Corriere del Veneto (Venezia e Mestre)
La scienza e i diritti
Famosa per i casi di cronaca, l’anatomopatologa Cattaneo ha identificato 1400 migranti affogati
Cosa fa un’anatomopatologa? «In alcuni casi permette di capire cos’è che ha portato alla morte di una persona, spiegando quindi perché è avvenuta quella perdita, in altri restituisce un’identità alla persona morta, e anche qui c’è il risvolto del contributo all’elaborazione di un lutto». Nel riassunto della professoressa Michela Rimondini, lei che con il professor Domenico De Leo parteciperà all’incontro di Univerò con Cristina Cattaneo, c’è già molto di quell’incontro stesso in programma mercoledì alle 14 in aula 06.
Direttrice del Labanof, il Laboratorio di antropologia e odontologia forense dell’Istituto di medicina legale dell’Università di Milano, Cattaneo è l’anatomopatologa più conosciuta d’Italia e dentro il suo libro «Naufraghi senza volto», dato alle stampe un anno fa da Raffaello Cortina Editore, ci sono i tre mesi di lavoro per dare un’identità a parte dei circa 1.400 migranti affogati nel Mediterraneo il 3 ottobre 2013 e il 18 aprile 2015. Una piccola fetta, quella, della vasta esperienza di Cattaneo, che quanto a «casi» da cronaca si è occupata anche di Bestie di Satana, Yara Gambirasio, Serena Mollicone, Elisa Claps, Stefano Cucchi, Davide Rossi. Il titolo dell’«a tu per tu» con Cattaneo, a Univerò, recita: «La professione del medico legale: non c’è futuro senza attenzione per i diritti».

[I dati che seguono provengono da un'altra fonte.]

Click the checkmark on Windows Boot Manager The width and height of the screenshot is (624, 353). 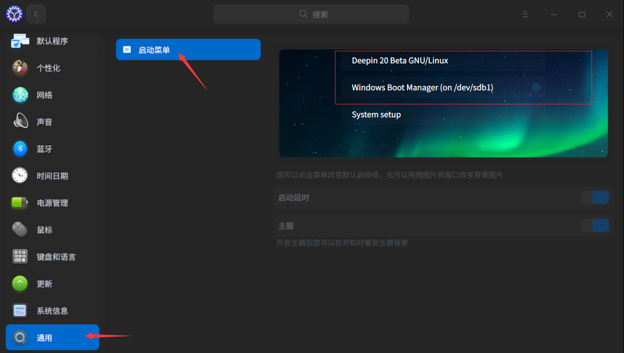pyautogui.click(x=536, y=87)
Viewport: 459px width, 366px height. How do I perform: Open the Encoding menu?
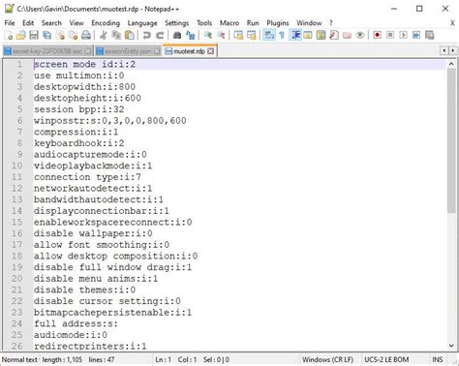pos(106,23)
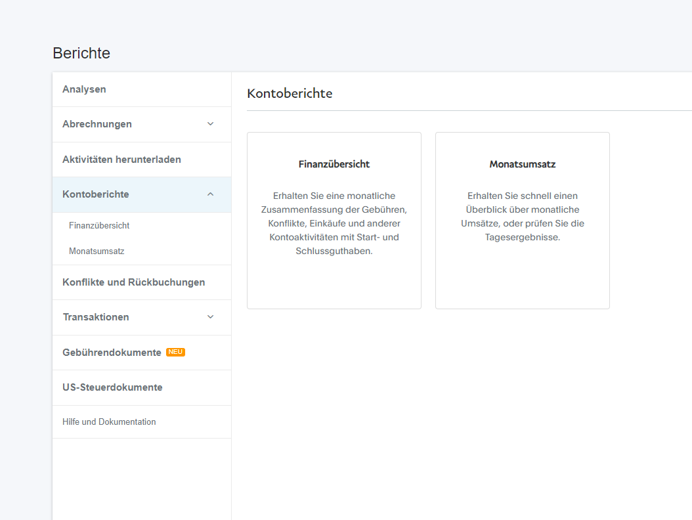Open Finanzübersicht sub-item in sidebar
This screenshot has width=692, height=520.
pos(99,225)
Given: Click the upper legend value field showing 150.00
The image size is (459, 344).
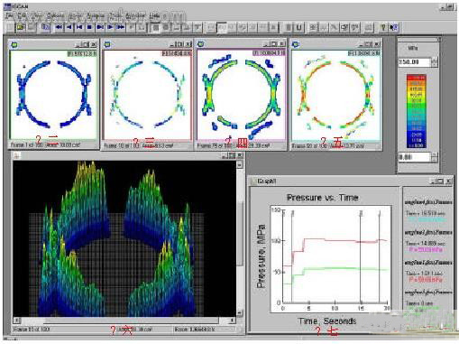Looking at the screenshot, I should click(x=415, y=62).
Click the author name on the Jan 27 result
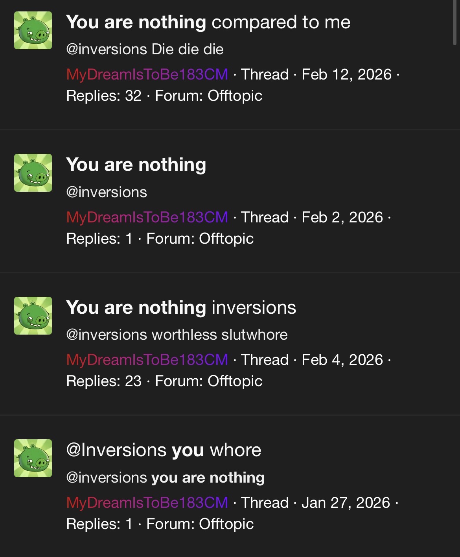 click(147, 503)
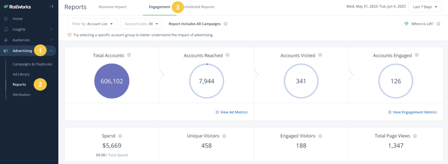Screen dimensions: 448x164
Task: Open the Filter by Account List dropdown
Action: [92, 24]
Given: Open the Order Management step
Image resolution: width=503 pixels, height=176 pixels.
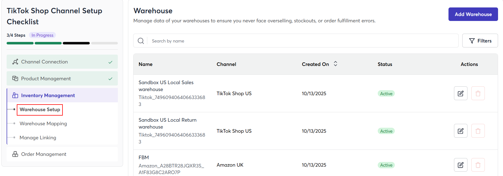Looking at the screenshot, I should coord(62,154).
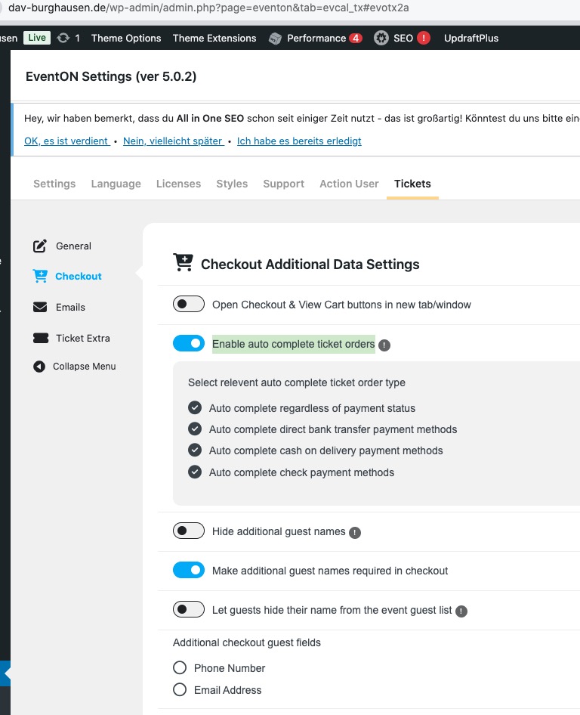Click the Emails envelope icon
Viewport: 580px width, 715px height.
(x=40, y=308)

Spiega Rimondini, docente di Psicologia clinica nel dipartimento di Neuroscienze, biomedicina e movimento dell’ateneo scaligero, che «ospitiamo Cattaneo perché riteniamo che la sua testimonianza possa essere d’ispirazione». Ispirazione dettata da due motivi. «Intanto - dice Rimondini - il tema dell’interdisciplinarietà: gli operatori sanitari devono concepirsi come un team che lavora insieme per il bene del paziente anche nell’ultima fase della sua esistenza e anche dopo ch’è morto». Poi c’è il piano etico: «Sì, di cui la storia di Cattaneo è impregnata. Lo sforzo per dare un’identità ai naufraghi del Mediterraneo è parte di un lavoro che in termini psicologici affronta la dimensione del lutto - ribadisce - perché solo quando possiamo attribuire un significato all’ultima parte di esistenza della persona riusciamo anche a elaborarne la perdita».